If X and Y are any sets, we write f : X \to Y to express the fact that f is a function from X to Y. This means that f assigns a value f(x) in Y to every element x of X. The set X is called the domain of f, and the set Y is called the codomain. (Some authors use the word "range" for the codomain, but today it is more common to use the word "range" for what we call the image of A below. We will avoid the ambiguity by avoiding the word range altogether.)

The simplest way to define a function is to give its value at every x with an explicit expression. For example, we can write any of the following:

  • Let f : \mathbb{N} \to \mathbb{N} be the function defined by f(n) = n + 1.

  • Let g : \mathbb{R} \to \mathbb{R} be the function defined by g(x) = x^2.

  • Let h : \mathbb{N} \to \mathbb{N} be the function defined by h(n) = n^2.

  • Let k : \mathbb{N} \to \{0, 1\} be the function defined by

    k(n) =
      \left\{\begin{array}{ll}
        0 & \mbox{if $n$ is even} \\
        1 & \mbox{if $n$ is odd.}
      \end{array}\right.
    

The ability to define functions using an explicit expression raises the foundational question as to what counts as legitimate "expression." For the moment, let us set that question aside, and simply note that modern mathematics is comfortable with all kinds of exotic definitions. For example, we can define a function f : \mathbb{R} \to \{0, 1\} by

f(x) =
  \left\{\begin{array}{ll}
    0 & \mbox{if $x$ is rational} \\
    1 & \mbox{if $x$ is irrational.}
  \end{array}\right.

This is at odds with a view of functions as objects that are computable in some sense. It is not at all clear what it means to be presented with a real number as input, let alone whether it is possible to determine, algorithmically, whether such a number is rational or not. We will return to such issues in a later chapter.

Notice that the choice of the variables x and n in the definitions above are arbitrary. They are bound variables in that the functions being defined do not depend on x or n. The values remain the same under renaming, just as the truth values of "for every x, P(x)" and "for every y, P(y)" are the same. Given an expression e(x) that depends on the variable x, logicians often use the notation \lambda x \; e(x) to denote the function that maps x to e(x). This is called "lambda notation," for the obvious reason, and it is often quite handy. Instead of saying "let f be the function defined by f(x) = x+1," we can say "let f = \lambda \; x (x + 1)." This is not common mathematical notation, and it is best to avoid it unless you are talking to logicians or computer scientists. We will see, however, that lambda notation is built in to Lean.

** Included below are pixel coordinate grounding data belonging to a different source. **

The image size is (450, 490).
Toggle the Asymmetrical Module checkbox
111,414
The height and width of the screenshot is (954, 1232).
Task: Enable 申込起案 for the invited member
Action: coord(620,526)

For any set X, we can define a function i_X(x) by the equation i_X(x) = x. This function is called the identity function. More interestingly, let f : X \to Y and g : Y \to Z. We can define a new function k : X \to Z by k(x) = g(f(x)). The function k is called the composition of f and g or f composed with g and it is written g \circ f. The order is somewhat confusing; you just have to keep in mind that to evaluate the expression g(f(x)) you first evaluate f on input x, and then evaluate g.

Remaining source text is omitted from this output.